Shireen and I each created a set of questions and combined them to see how different the answers were. I am answering questions about things I consider to be wasteful spending and vice versa. Click here to see her answers about frugal habits.
Would you buy a designer bag?
The first question is, would you ever buy a designer bag, like a Dior bag, for $5,000? My answer is, yes, I would if we made enough money and I wanted it.
For me, it's not really about having or not having nice, expensive things. It's about how you got them and what is relative to your income.
Would you ever stay in a luxury resort for $500 a night?
I think this goes along with the last one. It depends on how much money you make. It depends on how much value it would add to your life. If we were rolling in money, we could spend $2,000 a night in a hotel.
Do you have to spend that much money to have fun? No. We love camping, and we found a spot where we can camp for free, and we have a great time doing that, too. So the amount of money does not necessarily equate to the amount of fun.
Would you ever do the no-furniture, extreme minimalist idea?
For me, the answer is a hard no. I get the idea of having no objects, but I value comfort. I don't want to be frugal because I want people to notice. It should seem normal that you were clever and saved a lot of money.
What are your non-frugal, non-minimalist habits?
My non-frugal habit would probably be buying Portland Leather. It was more expensive, but it lasts forever, so I'm definitely into buying more expensive things that will last longer.
Another non-frugal thing we do is go on vacations, visit our family, and go on trips. One of our goals is to bond as a family and have fun times as a family and go and do fun things.
We are meeting one of our goals by going on vacation. It's not necessarily a money goal, but it's a relationship goal, and I think those can be just as important as financial goals.
What is extreme minimalism to you, and how far would you go?
This is a complicated question because I'm married to another human being, and he has different opinions than me. I am much more willing to do extreme minimalist things than him.
So we often meet in the middle, trying to figure out how to reach our goals together and still be happy with our quality of life.
What do you do with gifts that you don't like?
I do not have the best answer for this, but when someone gives you a gift, it leaves their possession and is now in your possession. So it doesn't have anything to do with them anymore.
They made the gesture of love, gave you the token, and now it is released into your care. So what you do with that item should be technically totally your business. Keep it, love it, gift it again, donate it, whatever.
Does minimalism work with kids?
Minimalism itself could work with kids, but it could be pretty expensive because you're not saving anything extra.
You have the least amount of possessions humanly possible, which means that if you have more than one child, that coat is not in the closet waiting for another one to grow into, so then you have to buy another one.
I think frugal minimalism can work with kids if it's about spending as little money as possible. If you are into hand-me-downs and keeping stuff from your older kids to use with your younger kids, you can save a ton of money, but it does take some space.
Does extreme minimalism work long-term?
I would say for most people; it doesn't. I think it can be a great short-term goal. I also think this extremeness can lead to burnout and yo-yo budgeting, as I like to call it.
Yo-yo budgeting is one day you're saying you're not going to buy anything. Then you realize there's no wiggle room in your plan, so you blow your budget, and you don't get closer to your financial dreams because you decided to be extreme.
What is the difference between minimalism and extreme minimalism?
I want to be mindful of the things we bring into our home and not have excess things cluttering our lives and minds.

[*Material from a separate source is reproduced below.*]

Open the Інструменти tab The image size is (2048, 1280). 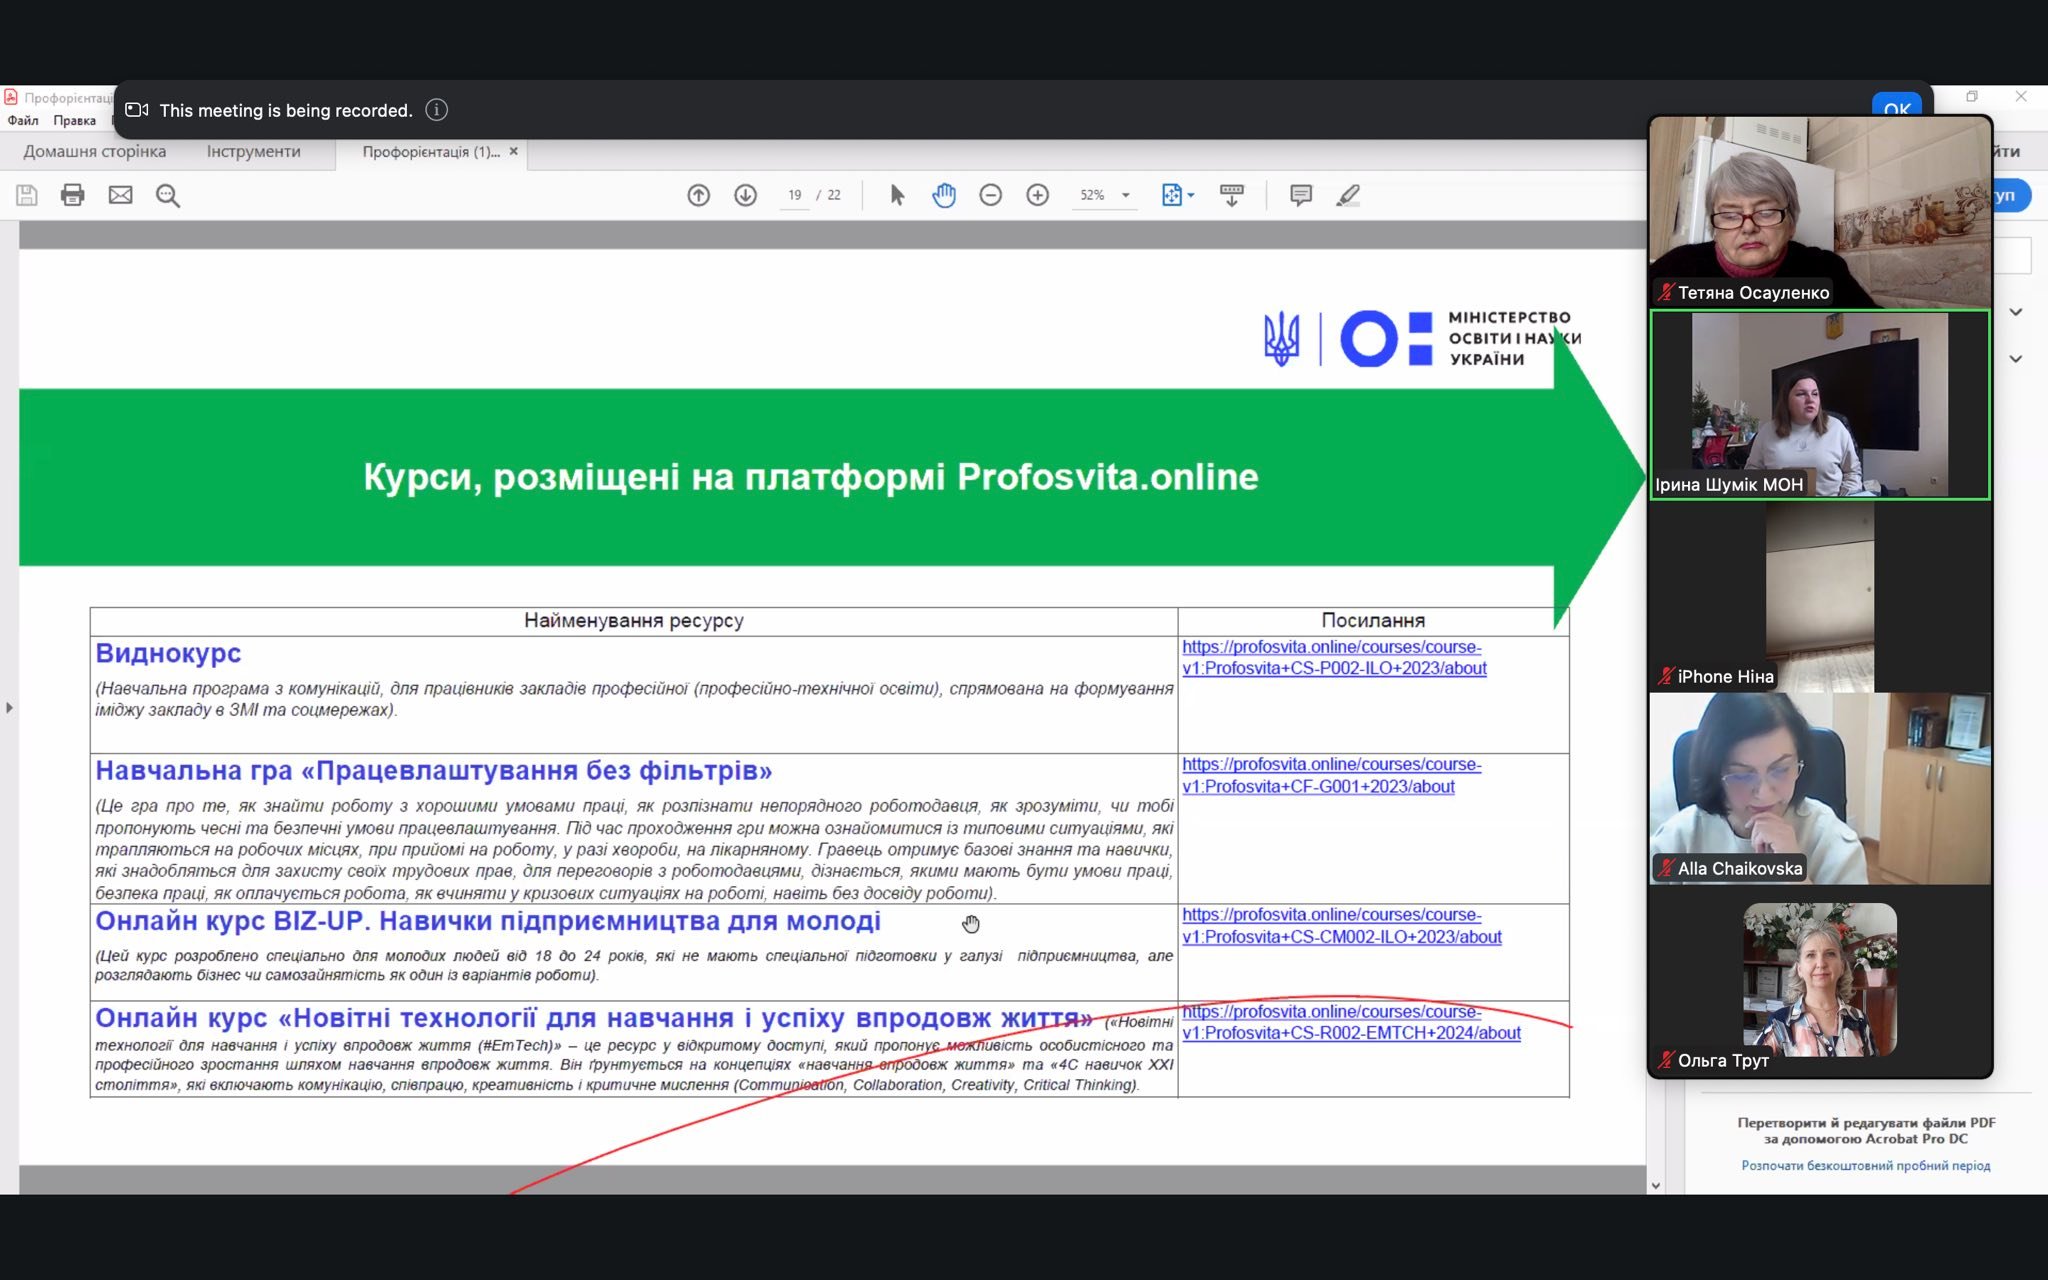(253, 152)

I also don't want to be stressed about having only 30 books. I think minimalism can look a lot of different ways, but it's about being mindful of the things you have in your house and not keeping things that you don't love and are not useful.

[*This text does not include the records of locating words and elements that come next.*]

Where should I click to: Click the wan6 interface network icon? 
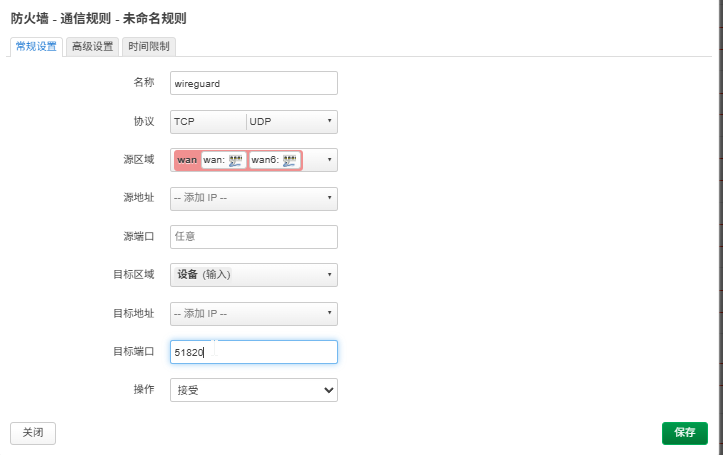point(290,160)
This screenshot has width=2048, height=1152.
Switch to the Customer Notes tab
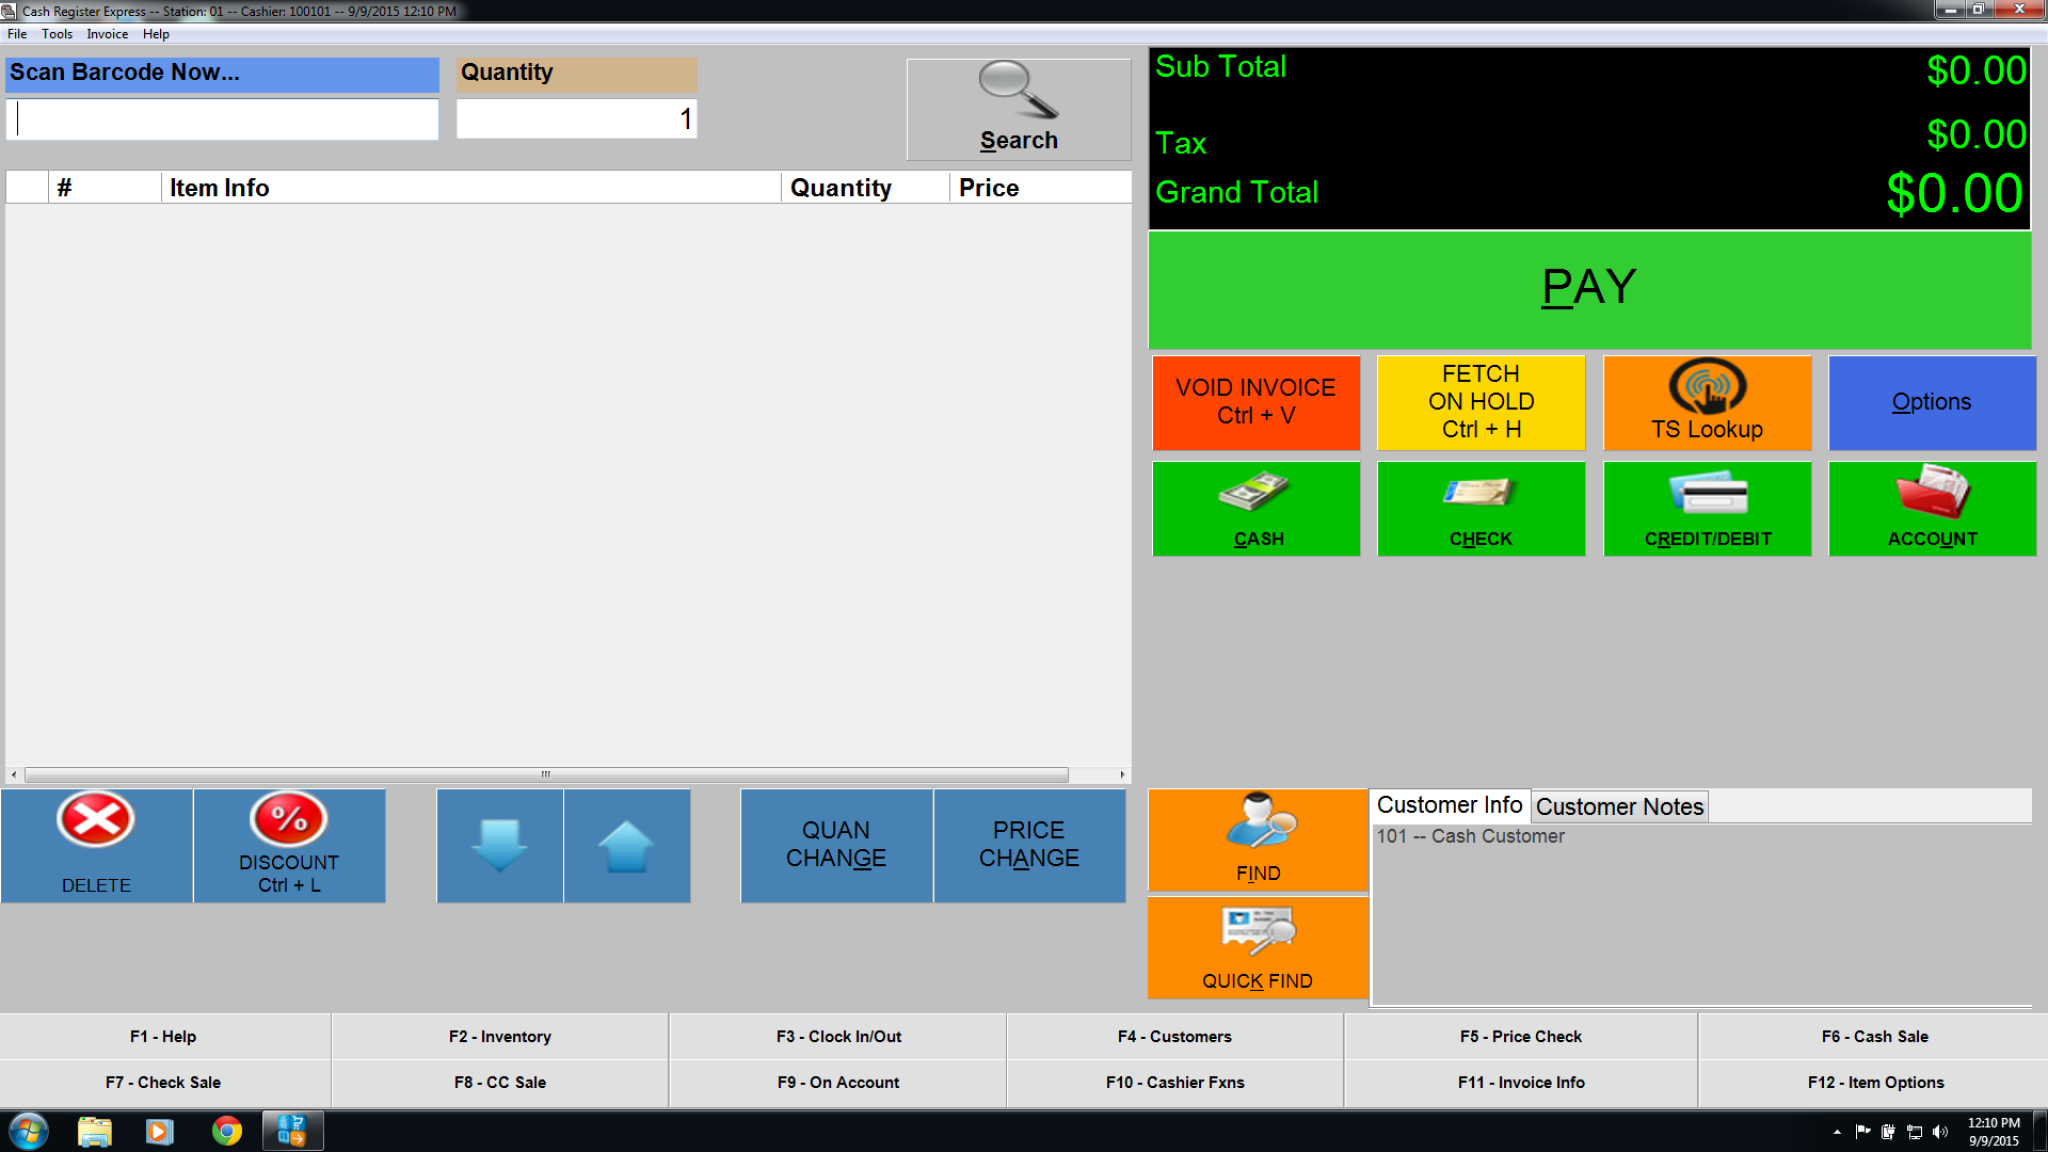[1618, 806]
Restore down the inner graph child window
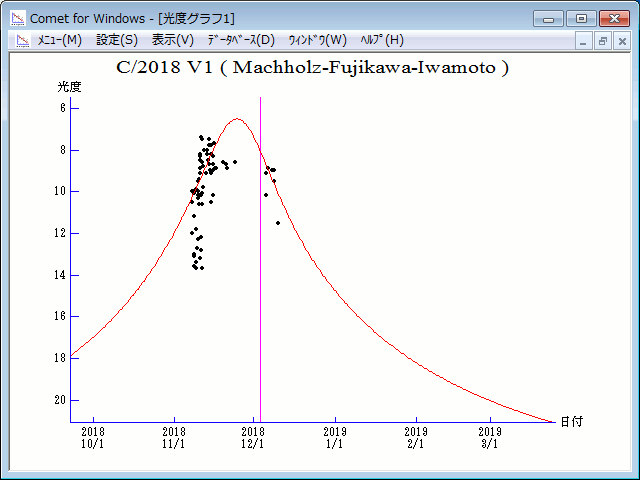 603,41
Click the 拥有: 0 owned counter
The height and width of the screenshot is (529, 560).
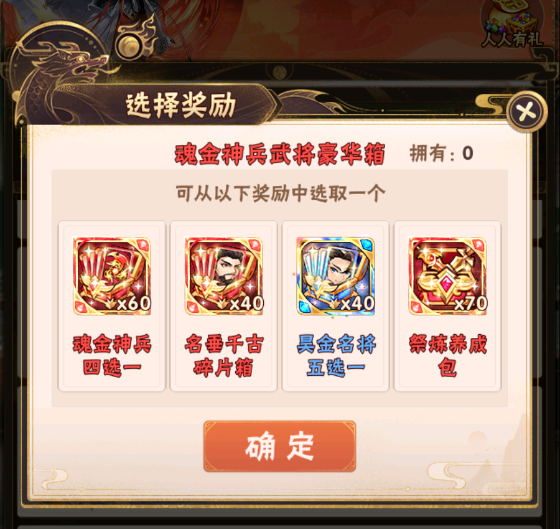click(441, 154)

When I'm thinking about extreme minimalism, I think about having all your worldly possessions in your backpack. I'm thinking about those YouTube videos where they have thumbnails, and everything they own is on the floor in their thumbnail.

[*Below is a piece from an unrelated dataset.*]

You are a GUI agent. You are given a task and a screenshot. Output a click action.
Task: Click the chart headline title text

What type of person do you think minimalism works best for, and can it work for everyone?
I think minimalism works best for people that are set in their life. They found the thing that they want to do with their life. They know the kind of activities they are planning to do for the rest of their life and probably not raising children.
I think the principles of minimalism can benefit many people and not work for others.
Extreme frugal habits
Do minimalism and frugality work for you? Adopting frugal and minimalist habits is beneficial to many people. Comment below to share what part of the frugal living journey you're on.
I’m not frugal but more aware of what I buy and what I really need or want. I like red wine but I have no issues with someone making my wine and me bottling it, and can save $500//year. I also love reading but do not want the bulk of keeping a book so I buy ebooks and I cannot buy another until I finished the one. My goal is to de clutter my house before I pass so my kids will not have the burden.